Wednesday, January 6, 2016
NECC Bankruptcy Judge Disallows Dozens of Claims
By Walter F. Roche Jr.
A federal bankruptcy judge Wednesday formally disallowed claims totaling more than $400 million in the case of the Massachusetts firm blamed for a fatal 2012 fungal meningitis outbreak.
In two separate orders U.S. Judge Henry J. Boroff approved the rejection of dozens of claims primarily from health care providers and insurance firms seeking to offset potential claims against themselves.

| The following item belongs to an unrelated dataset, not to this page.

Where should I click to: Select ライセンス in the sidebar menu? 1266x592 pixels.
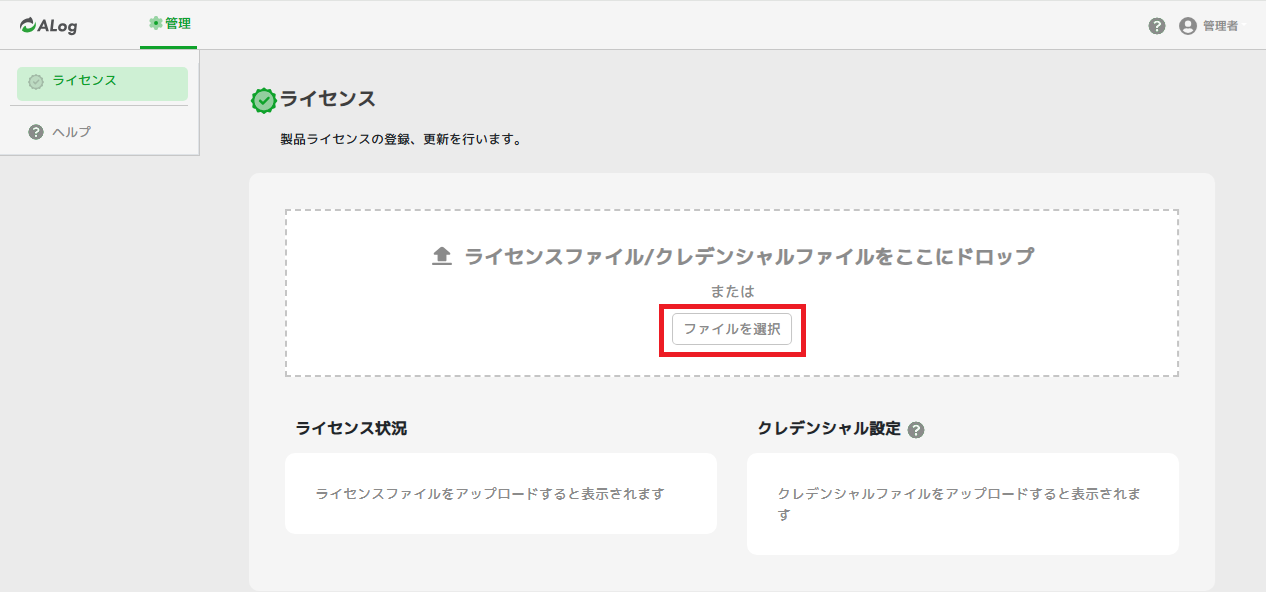click(85, 81)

The disallowances were recommended by Paul D. Moore, who served as trustee for the bankruptcy and current holds the title of post confirmation officer.
Though the rejection of the claims was not unexpected, the judge's action formally removes them. Moore had reported earlier this week that no objections had been filed by a court approved deadline.
A compromise was reached with the Inspira Health Network and its insurance company.
Among the claims denied was a $240 million claim from the Specialty Surgery Center of Crossville, Tenn., one of the facilities where victims of the outbreak were injected with fungus ridden steroids from NECC.
Also rejected was a claim for $25 million from Donald Jones, a physician previously affiliated with that Tennessee clinic.
Other rejected claims include Blue Cross/Blue Shield affiliates in Michigan and Virginia, Neuromuscular and Rehabilitation Associates of Northern Michigan, the Orlando Center for Outpatient Surgery and Cincinnati Pain Management.
Victims of the outbreak and their survivors are still waiting for word on when they may begin receiving payments from a $200 million trust fund amassed by Moore from former owners of NECC, insurance companies and entities providing services to NECC.
The firm filed for bankruptcy on Dec. 21, 2012, about three months after the outbreak became public. NECC drugs have been blamed for sickening 778 patients across the country, killing 76 of them.